TEI Extended Pointers: a brief tutorial

by Lou Burnard

This is a background document prepared originally for the information of the W3C XML working group. It provides an informal introduction to the methods proposed in the Text Encoding Initiative's published Guidelines (TEI P3) for the representation of inter- and intra-document links. Authoritative and complete information is provided in that work; in case of conflict between this document and TEI P3, this document is wrong.

Linking mechanisms are explicitly defined for several different elements in the Guidelines: these include independent links (<link>), alternative readings (<alt>), aggregations (<join>) and conventional footnotes (<note>), as well as the generic pointer elements discussed here. A brief tutorial introduction is given below. For completeness, this is followed by a brief discussion of some of the other linking mechanisms.

Automagically generated by lite2html on [date]

1 Extended Pointers

The TEI scheme defines two generic pointer elements which support both inter and intra document linkage: <xptr> and <xref>. The only difference between them is that the former is empty, while the latter can contain phrase-level elements or PCDATA. The content of an <xref> is typically a string indicating how the link is to be rendered at the source end.

These elements share the following attributes, which are used to specify the target of the cross reference or link:

An <xptr> (or <xref>) may point to the whole of some other entity simply by supplying its name as the value of the doc attribute:

<!ENTITY TEIP3 SYSTEM "http://elib.virginia.edu/TEI/">
<!-- ... -->
see <xref doc=TEIP3>The TEI Guidelines, passim</xref>

This example assumes that some system or public entity with the name TEIP3 has been declared.

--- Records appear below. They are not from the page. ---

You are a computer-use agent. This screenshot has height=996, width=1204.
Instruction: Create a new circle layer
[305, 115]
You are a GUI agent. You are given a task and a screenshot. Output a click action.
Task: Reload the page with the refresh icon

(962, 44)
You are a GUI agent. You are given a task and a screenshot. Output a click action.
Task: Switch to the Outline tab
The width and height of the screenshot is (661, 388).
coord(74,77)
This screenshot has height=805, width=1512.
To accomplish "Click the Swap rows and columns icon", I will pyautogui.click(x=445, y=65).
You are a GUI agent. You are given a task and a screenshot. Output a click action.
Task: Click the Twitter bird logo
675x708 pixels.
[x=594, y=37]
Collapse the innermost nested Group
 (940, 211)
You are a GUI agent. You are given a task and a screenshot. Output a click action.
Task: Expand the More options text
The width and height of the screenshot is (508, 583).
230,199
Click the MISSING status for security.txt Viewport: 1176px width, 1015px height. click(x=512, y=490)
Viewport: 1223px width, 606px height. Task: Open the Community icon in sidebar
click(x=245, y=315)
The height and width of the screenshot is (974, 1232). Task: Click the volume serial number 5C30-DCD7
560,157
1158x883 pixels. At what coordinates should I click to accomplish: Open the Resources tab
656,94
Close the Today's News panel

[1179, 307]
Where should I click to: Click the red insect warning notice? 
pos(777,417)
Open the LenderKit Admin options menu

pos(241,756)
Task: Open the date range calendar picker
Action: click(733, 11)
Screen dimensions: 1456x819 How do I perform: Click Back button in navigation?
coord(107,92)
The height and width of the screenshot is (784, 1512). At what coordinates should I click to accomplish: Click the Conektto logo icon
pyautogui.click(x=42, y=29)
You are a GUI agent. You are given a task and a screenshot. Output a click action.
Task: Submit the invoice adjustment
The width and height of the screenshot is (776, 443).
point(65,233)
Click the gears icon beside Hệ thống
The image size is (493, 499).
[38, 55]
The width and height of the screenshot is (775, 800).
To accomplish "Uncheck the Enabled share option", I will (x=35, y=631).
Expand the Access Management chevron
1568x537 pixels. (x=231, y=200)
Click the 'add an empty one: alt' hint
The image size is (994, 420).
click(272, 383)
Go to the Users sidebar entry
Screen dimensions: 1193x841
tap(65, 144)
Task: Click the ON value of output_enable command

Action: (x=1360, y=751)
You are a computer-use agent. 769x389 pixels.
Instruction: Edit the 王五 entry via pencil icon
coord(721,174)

The from attribute is used to specify a location within the document specified by the doc attribute, using the TEI extended pointer syntax. In this language, locations are defined as a series of steps, each one identifying some part of the document, often with respect to locations identified in a previous step. For example, you would point to the third sentence of the fourth paragraph of chapter two by selecting chapter two in the first step, the fourth paragraph in the second step, and the third sentence in the last step. A step can be defined in terms of the SGML tree (using such keywords as parent, descendent, preceding, etc.) or, more loosely, in terms of text patterns, word or character positions. You can also use a foreign (non-SGML) notation, or specify a location within a graphic in terms of its co-ordinate system.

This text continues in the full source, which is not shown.